EXCERPT:
==================================================

Modern Healthcare

Firm may ask Supreme Court to overturn life science patent ruling

- —Lisa Schencker

Life sciences company Sequenom will soon decide whether to ask the U.S. Supreme Court to review a recent ruling on patents that some say could threaten many medical and biotechnol­ogy inventions.

San Diego-based Sequenom said last week that it was considerin­g appealing a lower court decision invalidati­ng its patent for an invention that tests a mother’s blood for genetic traits in her fetus.

In June, a three-judge panel of the U.S. Court of Appeals for the Federal Circuit upheld a district court’s decision to undo the patent because of a prior Supreme Court ruling that natural phenomena can’t be patented. Last week, the appellate court denied Sequenom’s request that it rehear the case before a full panel of judges.

==================================================

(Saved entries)
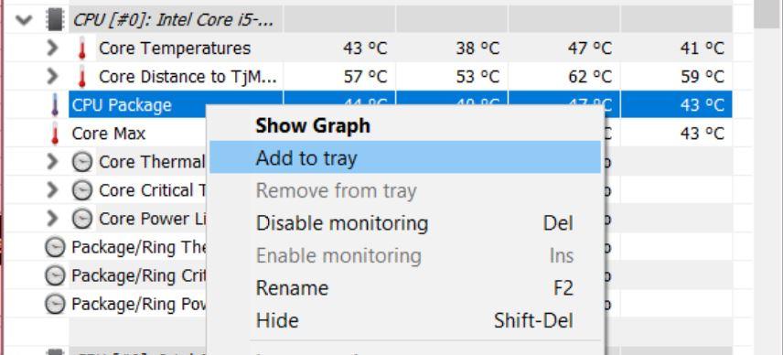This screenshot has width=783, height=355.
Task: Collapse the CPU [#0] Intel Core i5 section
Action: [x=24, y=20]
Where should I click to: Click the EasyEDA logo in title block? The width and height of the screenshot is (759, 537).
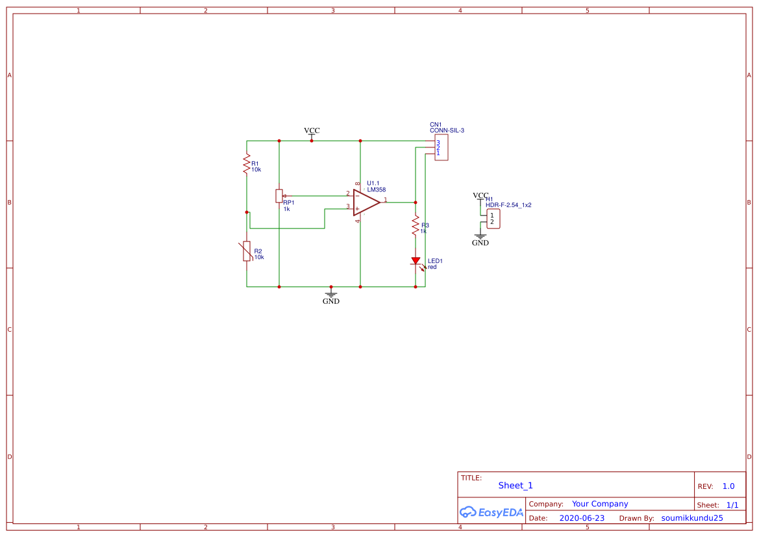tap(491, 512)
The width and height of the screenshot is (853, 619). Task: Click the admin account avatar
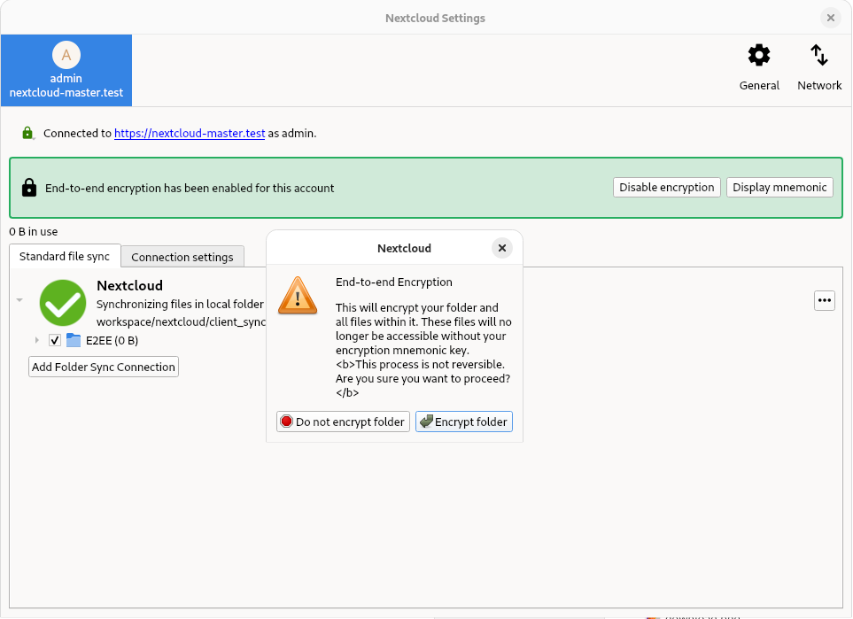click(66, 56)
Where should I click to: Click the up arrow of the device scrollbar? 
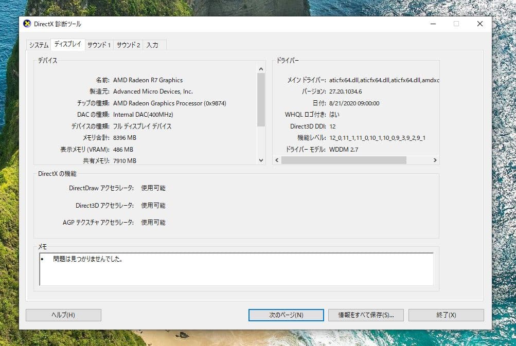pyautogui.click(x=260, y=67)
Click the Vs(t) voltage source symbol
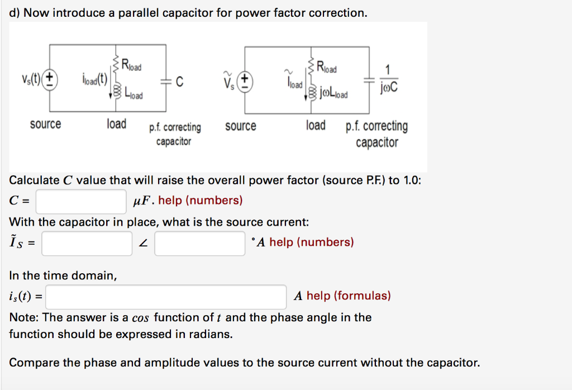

==================================================

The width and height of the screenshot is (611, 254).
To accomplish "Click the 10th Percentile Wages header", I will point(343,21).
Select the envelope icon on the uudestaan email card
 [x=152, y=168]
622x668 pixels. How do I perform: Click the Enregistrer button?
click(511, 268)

==================================================

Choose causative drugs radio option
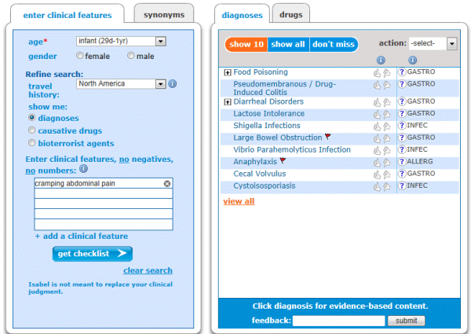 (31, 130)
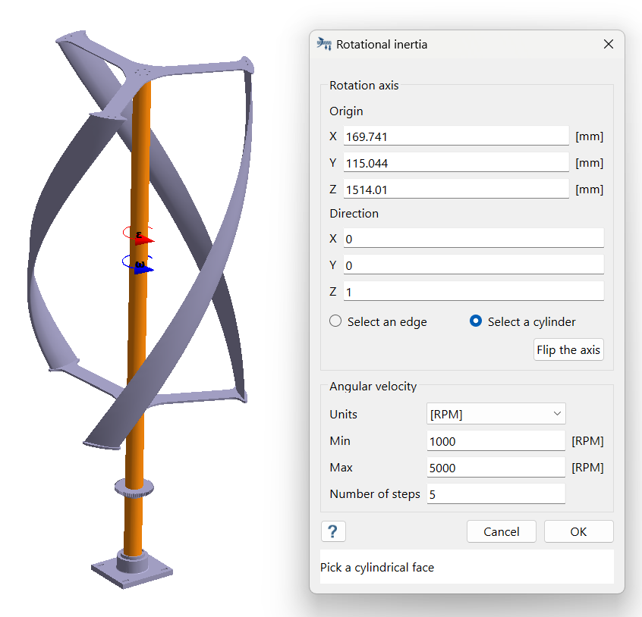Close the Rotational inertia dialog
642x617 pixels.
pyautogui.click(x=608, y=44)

==================================================

TASKS TO PERFORM:
**a.** Answer these questions using the article on the Sequenom patent:
(i) In which city is Sequenom based?
(ii) What does the invention covered by Sequenom's patent test?
(iii) In what month did the three-judge appeals panel uphold the decision to undo the patent?
**b.** Name every court the article on the Sequenom patent refers to, one per line.
**c.** Copy the part of the article on the Sequenom patent between "- —Lisa Schencker" and "in her fetus.", inclusive.
These entries come from a different source than the article on the Sequenom patent.

EXERCISE ANSWERS:
**a.**
(i) San Diego
(ii) A mother's blood, for genetic traits in her fetus
(iii) June

**b.**
U.S. Supreme Court
U.S. Court of Appeals for the Federal Circuit
A district court

**c.**
- —Lisa Schencker

Life sciences company Sequenom will soon decide whether to ask the U.S. Supreme Court to review a recent ruling on patents that some say could threaten many medical and biotechnol­ogy inventions.

San Diego-based Sequenom said last week that it was considerin­g appealing a lower court decision invalidati­ng its patent for an invention that tests a mother’s blood for genetic traits in her fetus.